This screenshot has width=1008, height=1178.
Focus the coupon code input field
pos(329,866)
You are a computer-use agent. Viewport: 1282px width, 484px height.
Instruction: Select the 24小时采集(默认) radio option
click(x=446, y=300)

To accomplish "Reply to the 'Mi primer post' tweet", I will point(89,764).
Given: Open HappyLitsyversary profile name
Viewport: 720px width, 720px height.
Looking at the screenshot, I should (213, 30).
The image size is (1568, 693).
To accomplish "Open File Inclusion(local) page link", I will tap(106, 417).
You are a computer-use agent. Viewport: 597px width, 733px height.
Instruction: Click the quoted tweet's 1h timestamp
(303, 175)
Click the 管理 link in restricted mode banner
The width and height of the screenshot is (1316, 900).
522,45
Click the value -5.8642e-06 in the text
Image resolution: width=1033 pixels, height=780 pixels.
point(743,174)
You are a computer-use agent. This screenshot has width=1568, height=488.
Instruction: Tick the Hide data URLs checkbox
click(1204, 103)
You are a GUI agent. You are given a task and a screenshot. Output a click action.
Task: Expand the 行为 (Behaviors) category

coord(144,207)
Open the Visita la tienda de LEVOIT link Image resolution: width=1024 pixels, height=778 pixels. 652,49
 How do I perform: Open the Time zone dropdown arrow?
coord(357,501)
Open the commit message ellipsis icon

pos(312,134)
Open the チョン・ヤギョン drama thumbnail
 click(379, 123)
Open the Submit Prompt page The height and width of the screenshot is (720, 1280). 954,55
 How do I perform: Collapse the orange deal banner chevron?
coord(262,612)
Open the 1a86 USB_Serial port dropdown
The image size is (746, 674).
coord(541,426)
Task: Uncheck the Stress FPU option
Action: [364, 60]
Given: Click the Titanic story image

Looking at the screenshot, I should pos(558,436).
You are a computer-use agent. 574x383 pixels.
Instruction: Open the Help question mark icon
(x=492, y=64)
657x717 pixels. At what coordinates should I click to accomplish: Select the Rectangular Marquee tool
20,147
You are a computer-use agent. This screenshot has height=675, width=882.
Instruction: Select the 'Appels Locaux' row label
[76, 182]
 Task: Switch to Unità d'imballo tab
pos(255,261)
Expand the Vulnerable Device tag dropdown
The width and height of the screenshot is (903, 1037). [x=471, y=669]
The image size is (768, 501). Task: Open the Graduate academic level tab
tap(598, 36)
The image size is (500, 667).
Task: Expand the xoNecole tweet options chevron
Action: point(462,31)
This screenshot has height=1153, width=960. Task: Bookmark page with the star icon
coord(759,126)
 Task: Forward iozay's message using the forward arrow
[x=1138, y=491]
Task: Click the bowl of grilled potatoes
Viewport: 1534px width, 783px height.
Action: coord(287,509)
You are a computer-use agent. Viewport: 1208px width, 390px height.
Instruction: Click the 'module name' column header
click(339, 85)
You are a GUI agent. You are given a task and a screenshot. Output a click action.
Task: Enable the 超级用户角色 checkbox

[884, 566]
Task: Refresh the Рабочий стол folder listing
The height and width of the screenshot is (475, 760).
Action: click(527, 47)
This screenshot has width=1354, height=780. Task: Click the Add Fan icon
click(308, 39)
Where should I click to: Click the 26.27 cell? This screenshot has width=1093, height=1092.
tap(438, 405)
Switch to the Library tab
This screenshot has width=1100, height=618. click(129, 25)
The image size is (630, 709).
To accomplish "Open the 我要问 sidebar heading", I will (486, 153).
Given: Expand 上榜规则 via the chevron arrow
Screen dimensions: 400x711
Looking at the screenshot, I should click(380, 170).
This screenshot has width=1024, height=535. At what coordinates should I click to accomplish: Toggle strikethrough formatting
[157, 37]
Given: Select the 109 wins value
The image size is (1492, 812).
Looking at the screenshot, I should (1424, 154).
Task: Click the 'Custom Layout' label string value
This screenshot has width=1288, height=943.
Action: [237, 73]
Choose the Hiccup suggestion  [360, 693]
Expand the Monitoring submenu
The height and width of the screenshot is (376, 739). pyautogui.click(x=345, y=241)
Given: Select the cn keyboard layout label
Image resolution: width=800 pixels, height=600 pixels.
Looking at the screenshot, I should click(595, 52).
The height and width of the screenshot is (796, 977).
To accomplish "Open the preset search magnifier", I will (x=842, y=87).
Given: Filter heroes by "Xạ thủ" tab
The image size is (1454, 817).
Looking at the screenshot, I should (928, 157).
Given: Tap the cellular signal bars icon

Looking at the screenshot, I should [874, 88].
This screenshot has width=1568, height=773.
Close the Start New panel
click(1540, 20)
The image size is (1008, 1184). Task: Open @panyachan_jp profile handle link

→ What you need to do
When a line in the material above holds the word "value", copy that line.

→ Output of the exercise
Click the value -5.8642e-06 in the text
Given: Select the 109 wins value
Task: Click the 'Custom Layout' label string value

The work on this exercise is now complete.